Repenser la civilisation.
D'un côté, l'expertise est bien souvent la caution des politiques étatiques et technocratiques. En ne soulignant que les risques encourus par la détérioration des conditions naturelles de l'accumulation du capital, elle ouvre le chemin à l'ecobusiness, elle prépare la modernisation écologique du capitalisme. Elle repose sur un postulat simpliste : les bases naturelles de la vie pourraient être entretenues artificiellement par une éco-industrie répondant à des critères de rentabilité identiques à ceux qui ont abouti à inonder nos sociétés d'un flot de marchandises éphémères. Il faudrait donc toujours plus de technique et de science pour résoudre les problèmes créés par la technoscience. Cette logique de la société marchande est-elle en mesure d'ouvrir les possibilités d'une gestion durable et équitable des ressources de la Planète ? C'est bien là l'objet d'une controverse centrale avec les mouvements écologiques.
D'un autre côté en effet, ces derniers développent une argumentation forte s'appuyant sur un double constat. D'abord, plus des trois quarts de l'humanité vivent dans des conditions matérielles difficilement tolérables. Ensuite ces conditions ne peuvent être changées en généralisant à la Planète la civilisation de gaspillage qui a triomphé de longue date dans les pays industrialisés. Les limites des ressources planétaires et des techniques disponibles l'interdisent. L'american way of life, fondée sur le gaspillage des ressources communes de l'humanité, ne peut être partagée que par les minorités dominantes des pays dominés. Sa généralisation aboutirait à une sorte de suicide collectif pour l'humanité.
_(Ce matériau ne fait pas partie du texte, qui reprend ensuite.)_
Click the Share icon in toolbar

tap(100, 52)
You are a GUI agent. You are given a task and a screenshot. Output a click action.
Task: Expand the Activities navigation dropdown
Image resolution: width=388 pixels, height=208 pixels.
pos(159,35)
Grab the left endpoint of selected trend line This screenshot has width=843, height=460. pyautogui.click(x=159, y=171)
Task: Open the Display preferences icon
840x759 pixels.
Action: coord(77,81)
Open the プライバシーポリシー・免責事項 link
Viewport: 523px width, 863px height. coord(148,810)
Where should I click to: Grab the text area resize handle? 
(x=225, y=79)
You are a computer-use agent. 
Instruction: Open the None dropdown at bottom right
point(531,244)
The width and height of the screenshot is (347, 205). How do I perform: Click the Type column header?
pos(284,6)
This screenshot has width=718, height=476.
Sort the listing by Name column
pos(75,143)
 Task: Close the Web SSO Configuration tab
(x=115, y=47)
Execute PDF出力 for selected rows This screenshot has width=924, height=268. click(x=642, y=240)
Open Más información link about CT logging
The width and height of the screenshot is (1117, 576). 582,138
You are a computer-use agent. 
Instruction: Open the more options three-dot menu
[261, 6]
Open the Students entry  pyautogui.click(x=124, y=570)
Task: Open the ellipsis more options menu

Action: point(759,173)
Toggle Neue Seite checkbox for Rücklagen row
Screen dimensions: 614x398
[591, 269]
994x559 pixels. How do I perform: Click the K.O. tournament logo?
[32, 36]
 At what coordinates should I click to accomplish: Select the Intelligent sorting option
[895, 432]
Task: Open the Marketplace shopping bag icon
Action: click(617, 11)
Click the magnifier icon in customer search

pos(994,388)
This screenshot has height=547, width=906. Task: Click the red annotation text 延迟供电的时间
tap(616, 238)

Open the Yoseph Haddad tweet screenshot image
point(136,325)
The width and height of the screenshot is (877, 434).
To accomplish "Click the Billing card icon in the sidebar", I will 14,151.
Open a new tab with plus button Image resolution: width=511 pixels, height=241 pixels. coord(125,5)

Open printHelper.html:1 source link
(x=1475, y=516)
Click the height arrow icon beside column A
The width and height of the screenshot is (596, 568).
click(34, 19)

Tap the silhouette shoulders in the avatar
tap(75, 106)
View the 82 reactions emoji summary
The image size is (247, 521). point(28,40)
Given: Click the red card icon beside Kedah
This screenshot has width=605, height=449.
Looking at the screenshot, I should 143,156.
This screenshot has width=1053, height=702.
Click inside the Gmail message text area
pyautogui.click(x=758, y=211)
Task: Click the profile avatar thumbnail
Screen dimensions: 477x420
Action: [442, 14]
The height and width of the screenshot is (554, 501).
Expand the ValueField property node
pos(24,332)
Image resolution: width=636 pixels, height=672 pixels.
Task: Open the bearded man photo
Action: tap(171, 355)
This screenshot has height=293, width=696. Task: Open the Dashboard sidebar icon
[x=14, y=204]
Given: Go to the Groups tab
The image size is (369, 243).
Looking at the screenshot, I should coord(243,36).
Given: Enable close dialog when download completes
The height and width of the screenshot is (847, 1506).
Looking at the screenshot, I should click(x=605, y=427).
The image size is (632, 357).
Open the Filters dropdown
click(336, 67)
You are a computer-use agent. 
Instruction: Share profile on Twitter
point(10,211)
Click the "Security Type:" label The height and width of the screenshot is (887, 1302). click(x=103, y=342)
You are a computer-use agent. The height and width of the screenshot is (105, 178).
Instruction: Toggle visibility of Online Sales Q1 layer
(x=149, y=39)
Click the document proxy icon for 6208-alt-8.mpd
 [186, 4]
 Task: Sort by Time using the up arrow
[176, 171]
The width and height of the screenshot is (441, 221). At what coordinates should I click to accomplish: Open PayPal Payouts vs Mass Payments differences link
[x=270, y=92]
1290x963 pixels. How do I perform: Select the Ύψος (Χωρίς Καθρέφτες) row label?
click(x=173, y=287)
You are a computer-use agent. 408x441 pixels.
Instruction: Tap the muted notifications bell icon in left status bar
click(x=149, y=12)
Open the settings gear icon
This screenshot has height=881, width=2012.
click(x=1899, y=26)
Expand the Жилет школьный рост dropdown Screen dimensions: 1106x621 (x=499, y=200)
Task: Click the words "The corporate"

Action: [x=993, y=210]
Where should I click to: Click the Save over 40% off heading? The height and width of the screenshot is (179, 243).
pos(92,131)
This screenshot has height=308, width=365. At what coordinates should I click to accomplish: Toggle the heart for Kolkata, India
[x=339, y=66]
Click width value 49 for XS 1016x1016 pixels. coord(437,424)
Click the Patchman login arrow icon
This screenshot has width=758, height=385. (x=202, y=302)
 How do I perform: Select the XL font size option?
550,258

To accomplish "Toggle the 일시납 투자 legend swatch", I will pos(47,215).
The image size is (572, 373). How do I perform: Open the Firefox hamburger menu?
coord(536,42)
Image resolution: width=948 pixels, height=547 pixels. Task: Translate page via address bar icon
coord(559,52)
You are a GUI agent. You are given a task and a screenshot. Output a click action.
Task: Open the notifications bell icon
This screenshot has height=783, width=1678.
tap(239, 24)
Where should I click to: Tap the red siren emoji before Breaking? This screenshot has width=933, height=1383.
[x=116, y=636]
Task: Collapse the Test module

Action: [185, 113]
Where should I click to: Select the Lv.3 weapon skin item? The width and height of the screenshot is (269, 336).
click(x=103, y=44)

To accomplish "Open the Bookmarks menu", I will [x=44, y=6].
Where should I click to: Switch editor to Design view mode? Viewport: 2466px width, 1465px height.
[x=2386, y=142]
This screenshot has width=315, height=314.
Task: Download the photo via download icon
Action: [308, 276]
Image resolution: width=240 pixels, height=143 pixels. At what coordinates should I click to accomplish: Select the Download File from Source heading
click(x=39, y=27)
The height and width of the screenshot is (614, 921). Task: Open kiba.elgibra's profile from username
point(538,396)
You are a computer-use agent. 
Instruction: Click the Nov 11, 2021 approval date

Dans ses formes les plus avancées, la conscience écologique est donc passée du constat de la crise à l'affirmation de la nécessité d'un véritable changement de civilisation, d'un nouveau projet universaliste respectueux tout à la fois de l'unicité du genre humain et de la diversité de ses cultures, dont l'avenir est indissociable de celui de la biosphère. L'écologie devenue politique s'efforce de penser, en des termes neufs, non seulement notre appartenance à la nature, mais encore les rapports sociaux injustes et les régulations politiques archaïques qui pèsent sur les humains. En bref, de penser l'alliance avec la nature, le contrat social, la souveraineté politique et au-delà le système de valeurs qui surplombe l'ensemble des régulations sociales et garantissent leur stabilité.
En refusant de confier le destin commun de la Planète aux seuls savants et experts, l'écologie politique renouvelle radicalement le principe de la citoyenneté. Citoyenneté de proximité bien sûr, comme forme privilégiée d'intervention sur le monde vécu de chaque collectivité, mais plus encore citoyenneté planétaire, seule en mesure d'instaurer une gouvernabilité de la Terre mise à l'ordre du jour par la conférence de Rio en juin 1992.